• Please review our updated Terms and Rules here

Not quite as large a collection as it used to be

PhilA

Member
Joined
Feb 19, 2009
Messages
16
Location
Cut Off, Louisiana, USA
Hi all,

Might as well properly introduce my computers, so here goes:

Viglen B, keyboard on coily cord, couple roms etc. Twin 40/80 floppies. I forget the exact specifications of it now.

BBC Master Turbo, 65C102 co-pro. Cumana 40/80 floppy, Acorn Winchester 32Mb hard disk. Microvitec CUB monitor. Pair of Cambridge Micro Robotics EV-1 cameras. Mentor robot arm with trainer hand-held arm.

Sinclair ZX81, dKtronics expansion keyboard, MicroGrasp robot arm.

Commodore PC20-III with an 8087 for CAD drawing. Philips EGA monitor and added in an ATi EGA Wonder, plus some off-brand Ad-Lib sound card.

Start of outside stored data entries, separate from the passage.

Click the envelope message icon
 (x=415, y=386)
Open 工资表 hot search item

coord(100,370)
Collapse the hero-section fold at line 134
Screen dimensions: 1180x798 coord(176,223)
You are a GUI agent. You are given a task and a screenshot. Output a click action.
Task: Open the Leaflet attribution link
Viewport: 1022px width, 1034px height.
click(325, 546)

MicroProfessor MP1 trainer board. Many fun hours writing pseudo-assembler for the Z80. Output a couple of LED's, a 7x7segment red LED display and a loudspeaker, but had the capability to save to tape and had a bit of breadboard space too.

(Forget the year of this one) DESMOND trainer board, used by the Open University. If my memory serves that stood for 'Digital Electronic System Made Of Nifty Devices'. Quite high level programming.

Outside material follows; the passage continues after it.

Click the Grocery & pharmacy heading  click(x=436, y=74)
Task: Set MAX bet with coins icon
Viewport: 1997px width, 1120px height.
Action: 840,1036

I think I might still have a PC-adVance V20 processor IBM clone somewhere. If not the whole thing just the board, I think I still have the manual for the thing. Still got a Hercules IBM greenscreen for it which the driver chip died. Worked at last count for about 3 minutes then the raster died. Also a small amberscreen Lucky Goldstar Hercules screen which was very light- possibly designed to go above a cash register or something.

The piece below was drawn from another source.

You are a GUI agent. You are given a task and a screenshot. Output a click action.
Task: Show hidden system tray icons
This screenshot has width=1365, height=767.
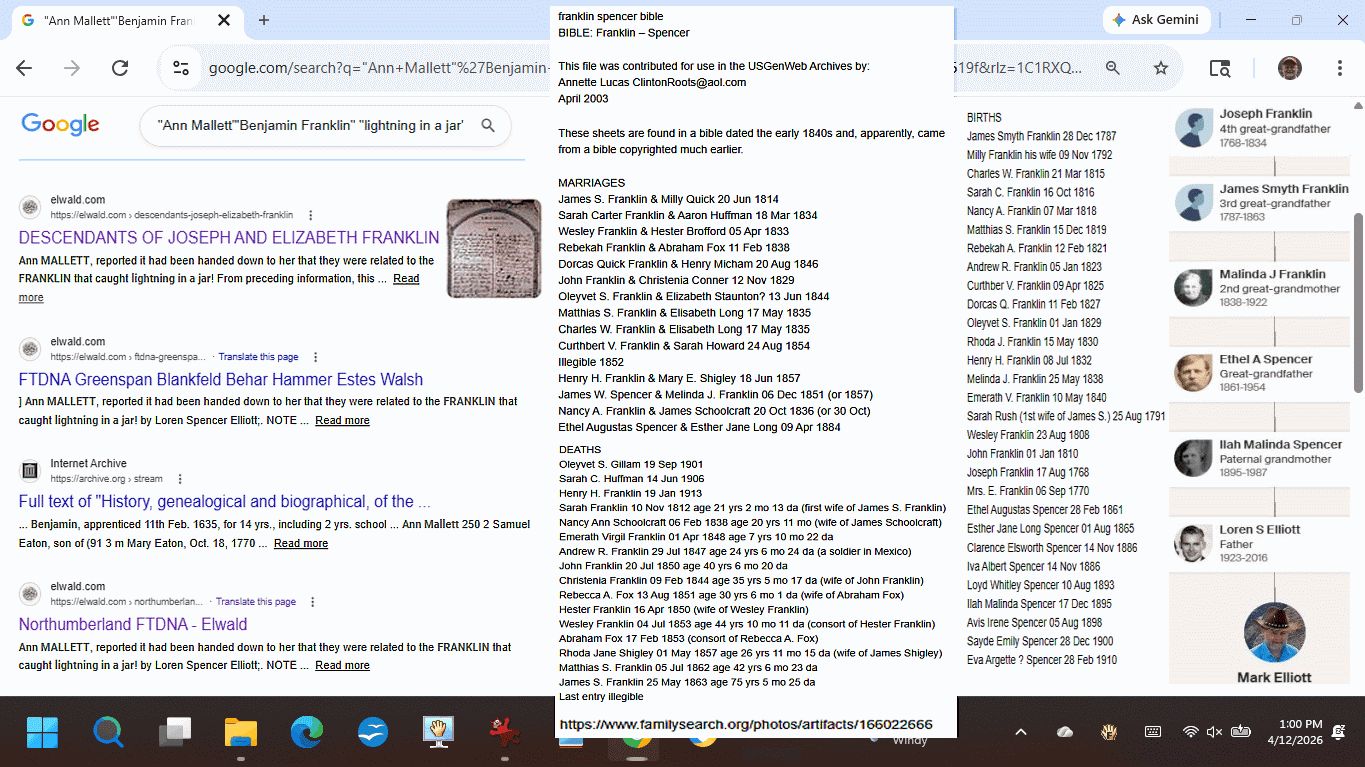[x=1020, y=732]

Sadly I had a whole box of 8-bit parts (memory boards on ISA bus, most of a Samsung SPC-3000, plethora of MFM hard disk controller cards, thousands of 360k floppy drive controller cards etc) but they disappeared as part of a job lot, and I have a feeling they aren't in storage any more... :(

--Phil
 
Sounds an awfully British collection for someone living in louisiana, are you ex-pat (and had a large removal bill) or is there some other reason why you have these machines?
 
Yes, it is a particularly British collection- most of it is sitting in my parents attic in Bristol; I moved out here a few years back.

Occasionally I get a complaint that the weight in the attic is making the walls crack..
 
Welcome! If it makes you feel any better, I don't think you're the only Brit moving to USA leaving most of his collection behind, possibly looking for inexpensive ways to ship it.